Óbito

Quando Hawking magicou a fórmula para a Inglaterra vencer o Mundial

Em 2014 Stephen Hawking foi desafiado a desenhar uma fórmula que aproximasse a Inglaterra do título que escapa desde 66. Camisola vermelha, jogos às 15h e árbitros europeus. Penáltis? Esqueçam...

Stephen William Hawking nasceu em Oxford, em Inglaterra, no dia 9 de janeiro de 1942. Ó, logo, logo no mesmo dia de aniversário de Claudio Caniggia (1967). Juntar Hawking e futebol vai ser peanuts depois disto. Uma das mentes mais brilhantes dos nossos tempos desligou-se esta madrugada, aos 76 anos.

Hawking era uma estrela, uma espécie de Beckham da ciência, que descodificava e tornava aquela matéria sedutora. Entrou em séries de TV, seja de forma animada nos "Simpsons", seja em "Big Bang Theory". O homem escreveu "Uma Breve História do Tempo", que vendeu mais de 25 milhões de exemplares, e ainda viu a sua história retratada no filme "A Teoria de Tudo". Para conhecer o percurso deste génio veja este artigo da TSF.

Bola para a frente. Este senhor, que tratou a relatividade e os buracos negros, qual Einstein dos tempos modernos, uma vez decidiu meter-se com o desporto e as estatísticas e números pouco contam para o Olimpo futeboleiro. Mas não deixa de ser interessante conhecer a conclusão de Hakwing para a sua Inglaterra cheirar o título mundial na Copa 2014, no Brasil.

Dizia ele, aqui contado pelo The Telegraph, que ajudaria a equipa de Roy Hodgson dar o pontapé de saída às três da tarde (hipóteses de vitória aumentam 1/3) e vestir a camisola vermelha (1/5), que, tal como alguns estudos concluíram (ou ver este artigo que relaciona vitórias com equipamento), transmitiria confiança e energia aos colegas, enquanto se mostraria agressiva para os rivais. Todas estas conclusões, as acima e as que aí vêm, surgem na sequência do estudo de Hawking sobre os desempenhos da seleção dos três leões desde 1966, o ano em que os ingleses venceram o Campeonato do Mundo pela primeira e única vez.
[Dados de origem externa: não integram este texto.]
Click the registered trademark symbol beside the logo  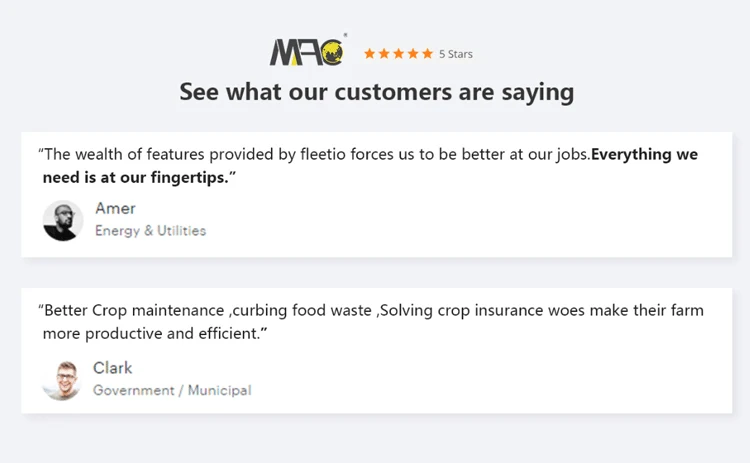tap(345, 35)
Ah, e da elaboração de uma fórmula, impercetível para o comum dos mortais...

O cientista concluiu ainda que os britânicos precisariam de uma temperatura amena. Ou seja, dizia ele, o aumento de temperatura de 5º podia reduzir em 59% as possibilidades de vitória. A tática mais adequada passava pelo 4-3-3, algo que nem teve a decência romântica de explicar. Se calhar Hawking era um adepto do futebol do Ajax dos anos 70, que graças a Johan Cruyff transformava a ambição dos adversários em autênticos buracos negros.

Outra conclusão, imaginamos que com um tom de sarcasmo, desmentia alguns jornais: "Ao contrário da opinião dos tabloids, a presença das mulheres e namoradas dos jogadores é irrelevante". Em sentido contrário está a velocidade, que Hawking dizia ser muito necessária. Tal como a colocação da bola, certo? "A velocidade não é nada sem colocação. Se eu tivesse sussurrado isso na orelha do Chris Waddle antes daquela bola ser enviada para orbita em 1990...". A Inglaterra chegou às meias-finais do Itália 90, parando a viagem nos penális vs. Alemanha. Waddle e Stuart Pearce falharam, os alemães nem um. Sobre essa pouca aptidão para aquela modalidade de chutar dos 11 metros, Hawking disse isto: "As we say in science, England 'couldn't hit a cow's arse with a banjo'".

Este génio da relatividade não deixou a arbitragem fora na equação. Segundo Hawking, os ingleses deviam desejar árbitros europeus, com os quais a Inglaterra havia ganho 63% dos jogos em Mundiais. "Os árbitros europeus são mais simpáticos com o estilo de jogo inglês e menos com as bailarinas como [Luis] Suárez."

No final desta inciativa, promovida por uma casa de apostas, o cientista doou o dinheiro para a Motor Neurone Disease Association e Save The Children's com ação na Síria.

Golo.

E a Inglaterra, que foi mais por Hodgson do que por Hawking, terminou em último no Grupo D, com Costa Rica, Uruguai e Itália.